* [Testo di partenza]:
───

Flop Btp e fuga degli investitori, fiducia sull’Italia ai minimi termini


Dopo la fuga degli investitori esteri dai titoli italiani (secondo Banca d’Italia 66 miliardi in meno da maggio ad agosto), crolla anche la fiducia dei piccoli risparmiatori e dei grandi investitori. E l’asta sui Btp Italia si trasforma in un flop senza precendenti

Lasciateci governare e vedrete come scende lo spread” prometteva Di Maio nel maggio scorso quando sembrava non ci fossero più possibilità di far partire il governo Lega-M5S. “Sono convinto che gli italiani sono pronti a darci una mano, sottoscrivendo in massa la prossima asta dei titoli di Stato” assicurava Matteo Salvini il 9 ottobre scorso, con lo spread di poco sotto 300 e all’orizzonte il rischio di una ulteriore impennata.

Alla fine chi impediva a Lega e M5S di provarci (già, ma chi era?) ha ceduto e li ha lasciati governare. Quando il governo si è insediato lo spread era ampiamente sotto quota 200, ora è da giorni stabilmente sopra quota 300 (con tutte le conseguenze che ciò determina). Siamo quindi arrivati al momento in cui si poteva e si doveva avverare quanto assicurato da Salvini.

Lo spread si è impennato, la situazione è oggettivamente complicata e mai come in questo momento gli italiani che hanno fiducia in questo governo e nei suoi programmi economici possono dimostrarlo, dando una mano come chiesto dal leader della Lega. Ancor più in considerazione del fatto che, guarda il caso, lunedì scorso è iniziata l’asta dei Btp Italia, la prima con l’attuale governo in carica. Dalla quale il Tesoro si aspettava di incassare almeno tra i 7 e i 9 miliardi, in linea con quanto incassato nella precedente asta di maggio 2018 (poco meno di 8 miliardi di euro).

───

* [Dati mostrati]:
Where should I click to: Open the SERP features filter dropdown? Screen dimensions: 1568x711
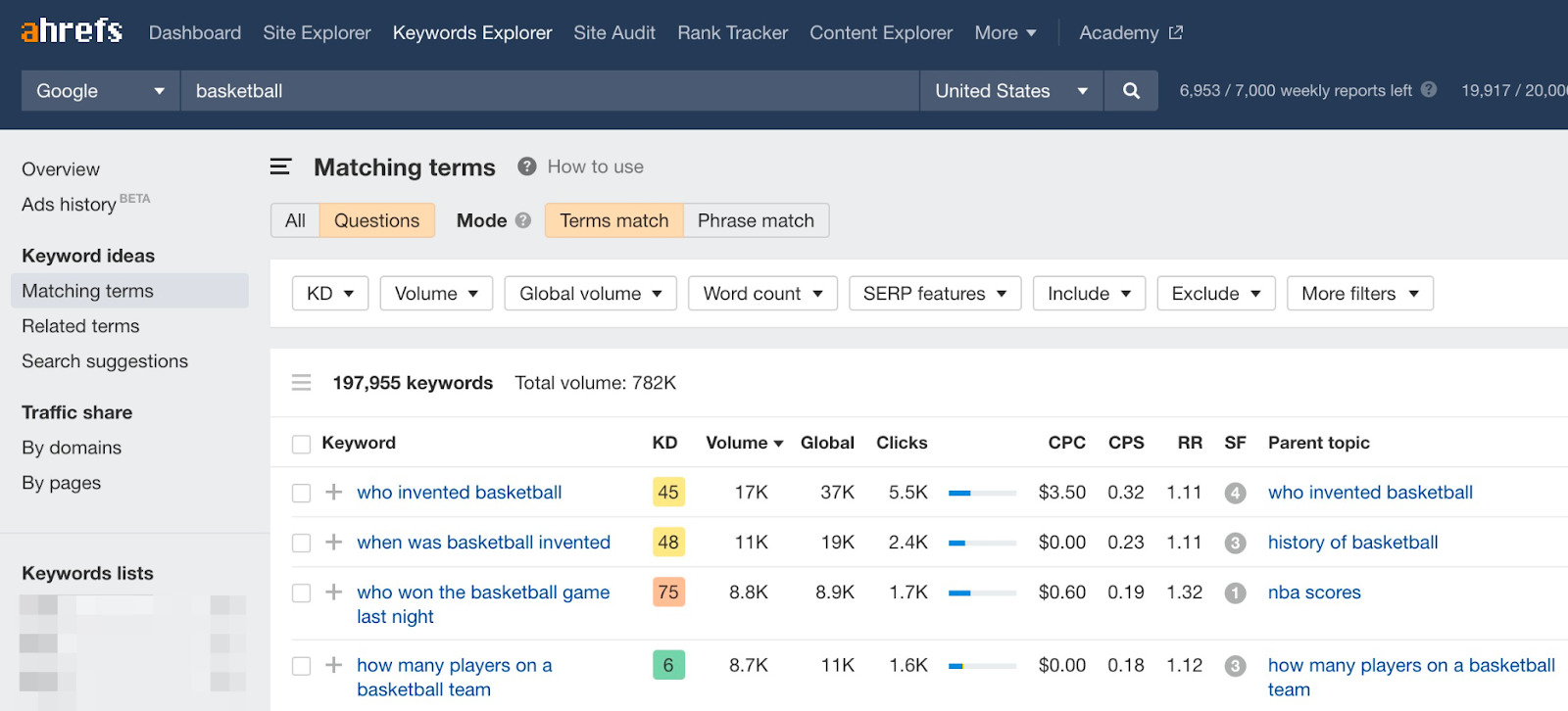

───

* [Consegne]:
A) Riscrivi il tratto dell'articolo sui Btp da "Lo spread si" fino a "miliardi di euro).", mettendo "Ministero dell'Economia" al posto di "Tesoro".
B) Prosegui l'articolo sui Btp a partire dall'ultima frase riportata.

* [Risposte in ordine]:
A)
Lo spread si è impennato, la situazione è oggettivamente complicata e mai come in questo momento gli italiani che hanno fiducia in questo governo e nei suoi programmi economici possono dimostrarlo, dando una mano come chiesto dal leader della Lega. Ancor più in considerazione del fatto che, guarda il caso, lunedì scorso è iniziata l’asta dei Btp Italia, la prima con l’attuale governo in carica. Dalla quale il Ministero dell'Economia si aspettava di incassare almeno tra i 7 e i 9 miliardi, in linea con quanto incassato nella precedente asta di maggio 2018 (poco meno di 8 miliardi di euro).

B)
Che, per altro, sarebbe stato il minimo auspicabile, visto i risultati degli ultimi anni, con entrate superiori o di poco inferiori ai 20 miliardi di euro. E se questa doveva essere, come assicurato da Salvini meno di 2 mesi fa, l’occasione giusta per dimostrare che davvero “gli italiani vogliono darci una mano” c’era da aspettarsi  molto più delle previsioni del Tesoro, se non ai livelli degli anni passati, quanto meno un incasso a due cifre. Invece il risultato finale è stato a dir poco deludente, al punto che parlare di pesante fallimento non è certo eccessivo.

Nei primi 3 giorni, cioè quando l’asta è stata aperta ai piccoli risparmiatori italiani, il flop è stato di proporzioni gigantesche, clamoroso. Appena 863 milioni di euro, una miseria, sotto ogni più pessimistica aspettativa. Nel maggio 2018 solo il primo giorno si era superata quota 2 miliardi di euro. Ma non è andata molto meglio giovedì 22 novembre con gli investitori istituzionali (assicurazioni, banche, hedge fund, società di gestione del risparmio), con la domanda che si è fermata appena ad 1,3 miliardi di euro.

Per uno sconfortante totale di 2,1 miliardi che non solo è molto lontano dalle aspettative più modeste del Tesoro (e non parliamo di quelle trionfalistiche di Salvini…), ma addirittura rappresenta il secondo peggior risultato di sempre, solamente nel 2012 (in pieno periodo di crisi) si è fatto peggio con appena 1,7 miliardi di euro. Un disastro, un fallimento senza precedenti che deve indurre in qualche (amara) riflessione.

Senza entrare in dettagli tecnici, che lasciamo volentieri a chi è ben più esperto in materia, il primo indiscutibile ed emblematico dato che emerge è che gli italiani, nonostante il cospicuo consenso di cui godono (almeno stando ai sondaggi) i due partiti di governo, non hanno alcuna intenzione di impegnarsi direttamente e di dare concretamente una mano a sostegno della politica economica dell’esecutivo (quindi Salvini ha preso una “topica” clamorosa).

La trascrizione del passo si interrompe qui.